## TASK OBJECTIVE
Format the lines of the entries that follow as a JSON list of strings, one string per line, leaving out blank lines.

□ □ □ □ □ □ □

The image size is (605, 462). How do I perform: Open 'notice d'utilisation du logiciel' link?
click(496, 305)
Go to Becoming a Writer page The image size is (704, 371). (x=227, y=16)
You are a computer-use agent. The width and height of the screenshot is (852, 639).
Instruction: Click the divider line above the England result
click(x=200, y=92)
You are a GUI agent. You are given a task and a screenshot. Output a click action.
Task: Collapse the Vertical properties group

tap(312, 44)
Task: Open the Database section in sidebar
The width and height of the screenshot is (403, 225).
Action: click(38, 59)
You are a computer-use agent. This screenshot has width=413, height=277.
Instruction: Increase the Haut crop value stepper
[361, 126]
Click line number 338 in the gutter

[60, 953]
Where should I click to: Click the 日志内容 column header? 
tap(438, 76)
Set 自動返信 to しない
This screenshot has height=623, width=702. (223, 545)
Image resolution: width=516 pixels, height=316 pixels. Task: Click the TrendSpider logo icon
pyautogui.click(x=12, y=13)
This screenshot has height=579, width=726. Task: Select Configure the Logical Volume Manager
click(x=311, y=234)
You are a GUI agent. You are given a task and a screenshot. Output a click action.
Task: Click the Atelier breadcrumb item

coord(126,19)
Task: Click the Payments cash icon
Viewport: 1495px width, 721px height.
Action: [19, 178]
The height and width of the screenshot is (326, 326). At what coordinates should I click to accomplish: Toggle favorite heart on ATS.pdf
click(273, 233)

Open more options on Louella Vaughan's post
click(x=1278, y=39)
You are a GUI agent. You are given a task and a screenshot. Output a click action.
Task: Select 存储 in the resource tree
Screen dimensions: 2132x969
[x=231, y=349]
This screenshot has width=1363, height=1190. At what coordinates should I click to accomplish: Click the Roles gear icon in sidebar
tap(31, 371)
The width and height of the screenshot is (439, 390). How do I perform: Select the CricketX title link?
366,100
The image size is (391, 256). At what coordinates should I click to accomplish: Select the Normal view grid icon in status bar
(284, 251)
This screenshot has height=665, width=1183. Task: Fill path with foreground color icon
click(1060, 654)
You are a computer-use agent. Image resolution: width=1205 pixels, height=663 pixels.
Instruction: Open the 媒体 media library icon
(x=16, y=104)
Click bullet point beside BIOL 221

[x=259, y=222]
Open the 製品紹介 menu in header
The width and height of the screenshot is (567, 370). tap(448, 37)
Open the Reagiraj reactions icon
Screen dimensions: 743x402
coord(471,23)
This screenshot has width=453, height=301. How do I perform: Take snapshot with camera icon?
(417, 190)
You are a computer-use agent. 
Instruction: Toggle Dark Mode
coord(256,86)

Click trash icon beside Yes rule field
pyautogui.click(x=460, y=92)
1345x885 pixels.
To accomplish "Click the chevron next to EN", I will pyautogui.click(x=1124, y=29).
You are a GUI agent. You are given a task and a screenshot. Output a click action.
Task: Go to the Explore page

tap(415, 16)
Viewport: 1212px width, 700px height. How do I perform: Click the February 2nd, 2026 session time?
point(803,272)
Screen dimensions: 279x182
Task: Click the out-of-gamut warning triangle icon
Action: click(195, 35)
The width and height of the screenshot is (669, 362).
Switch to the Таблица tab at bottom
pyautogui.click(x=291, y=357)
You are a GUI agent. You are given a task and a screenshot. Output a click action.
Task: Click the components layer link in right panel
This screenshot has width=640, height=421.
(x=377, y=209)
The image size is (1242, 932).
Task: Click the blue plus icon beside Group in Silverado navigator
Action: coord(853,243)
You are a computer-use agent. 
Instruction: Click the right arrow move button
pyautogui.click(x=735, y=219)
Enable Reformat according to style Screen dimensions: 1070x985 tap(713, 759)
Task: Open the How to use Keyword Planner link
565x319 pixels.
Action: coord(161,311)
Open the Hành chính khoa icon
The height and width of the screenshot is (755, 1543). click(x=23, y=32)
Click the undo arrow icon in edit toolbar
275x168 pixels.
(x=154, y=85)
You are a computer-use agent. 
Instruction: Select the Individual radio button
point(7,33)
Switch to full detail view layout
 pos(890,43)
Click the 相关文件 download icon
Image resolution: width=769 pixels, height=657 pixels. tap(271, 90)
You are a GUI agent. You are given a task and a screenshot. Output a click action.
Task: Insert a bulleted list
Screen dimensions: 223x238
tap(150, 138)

□ □ □ □ □ □ □

## SOLUTION FOR THIS TASK
[
  "The image size is (605, 462). How do I perform: Open 'notice d'utilisation du logiciel' link?",
  "click(496, 305)",
  "Go to Becoming a Writer page The image size is (704, 371). (x=227, y=16)",
  "You are a computer-use agent. The width and height of the screenshot is (852, 639).",
  "Instruction: Click the divider line above the England result",
  "click(x=200, y=92)",
  "You are a GUI agent. You are given a task and a screenshot. Output a click action.",
  "Task: Collapse the Vertical properties group",
  "tap(312, 44)",
  "Task: Open the Database section in sidebar",
  "The width and height of the screenshot is (403, 225).",
  "Action: click(38, 59)",
  "You are a computer-use agent. This screenshot has width=413, height=277.",
  "Instruction: Increase the Haut crop value stepper",
  "[361, 126]",
  "Click line number 338 in the gutter",
  "[60, 953]",
  "Where should I click to: Click the 日志内容 column header? ",
  "tap(438, 76)",
  "Set 自動返信 to しない",
  "This screenshot has height=623, width=702. (223, 545)",
  "Image resolution: width=516 pixels, height=316 pixels. Task: Click the TrendSpider logo icon",
  "pyautogui.click(x=12, y=13)",
  "This screenshot has height=579, width=726. Task: Select Configure the Logical Volume Manager",
  "click(x=311, y=234)",
  "You are a GUI agent. You are given a task and a screenshot. Output a click action.",
  "Task: Click the Atelier breadcrumb item",
  "coord(126,19)",
  "Task: Click the Payments cash icon",
  "Viewport: 1495px width, 721px height.",
  "Action: [19, 178]",
  "The height and width of the screenshot is (326, 326). At what coordinates should I click to accomplish: Toggle favorite heart on ATS.pdf",
  "click(273, 233)",
  "Open more options on Louella Vaughan's post",
  "click(x=1278, y=39)",
  "You are a GUI agent. You are given a task and a screenshot. Output a click action.",
  "Task: Select 存储 in the resource tree",
  "Screen dimensions: 2132x969",
  "[x=231, y=349]",
  "This screenshot has width=1363, height=1190. At what coordinates should I click to accomplish: Click the Roles gear icon in sidebar",
  "tap(31, 371)",
  "The width and height of the screenshot is (439, 390). How do I perform: Select the CricketX title link?",
  "366,100",
  "The image size is (391, 256). At what coordinates should I click to accomplish: Select the Normal view grid icon in status bar",
  "(284, 251)",
  "This screenshot has height=665, width=1183. Task: Fill path with foreground color icon",
  "click(1060, 654)",
  "You are a computer-use agent. Image resolution: width=1205 pixels, height=663 pixels.",
  "Instruction: Open the 媒体 media library icon",
  "(x=16, y=104)",
  "Click bullet point beside BIOL 221",
  "[x=259, y=222]",
  "Open the 製品紹介 menu in header",
  "The width and height of the screenshot is (567, 370). tap(448, 37)",
  "Open the Reagiraj reactions icon",
  "Screen dimensions: 743x402",
  "coord(471,23)",
  "This screenshot has width=453, height=301. How do I perform: Take snapshot with camera icon?",
  "(417, 190)",
  "You are a computer-use agent. ",
  "Instruction: Toggle Dark Mode",
  "coord(256,86)",
  "Click trash icon beside Yes rule field",
  "pyautogui.click(x=460, y=92)",
  "1345x885 pixels.",
  "To accomplish \"Click the chevron next to EN\", I will pyautogui.click(x=1124, y=29).",
  "You are a GUI agent. You are given a task and a screenshot. Output a click action.",
  "Task: Go to the Explore page",
  "tap(415, 16)",
  "Viewport: 1212px width, 700px height. How do I perform: Click the February 2nd, 2026 session time?",
  "point(803,272)",
  "Screen dimensions: 279x182",
  "Task: Click the out-of-gamut warning triangle icon",
  "Action: click(195, 35)",
  "The width and height of the screenshot is (669, 362).",
  "Switch to the Таблица tab at bottom",
  "pyautogui.click(x=291, y=357)",
  "You are a GUI agent. You are given a task and a screenshot. Output a click action.",
  "Task: Click the components layer link in right panel",
  "This screenshot has width=640, height=421.",
  "(x=377, y=209)",
  "The image size is (1242, 932).",
  "Task: Click the blue plus icon beside Group in Silverado navigator",
  "Action: coord(853,243)",
  "You are a computer-use agent. ",
  "Instruction: Click the right arrow move button",
  "pyautogui.click(x=735, y=219)",
  "Enable Reformat according to style Screen dimensions: 1070x985 tap(713, 759)",
  "Task: Open the How to use Keyword Planner link",
  "565x319 pixels.",
  "Action: coord(161,311)",
  "Open the Hành chính khoa icon",
  "The height and width of the screenshot is (755, 1543). click(x=23, y=32)",
  "Click the undo arrow icon in edit toolbar",
  "275x168 pixels.",
  "(x=154, y=85)",
  "You are a computer-use agent. ",
  "Instruction: Select the Individual radio button",
  "point(7,33)",
  "Switch to full detail view layout",
  " pos(890,43)",
  "Click the 相关文件 download icon",
  "Image resolution: width=769 pixels, height=657 pixels. tap(271, 90)",
  "You are a GUI agent. You are given a task and a screenshot. Output a click action.",
  "Task: Insert a bulleted list",
  "Screen dimensions: 223x238",
  "tap(150, 138)"
]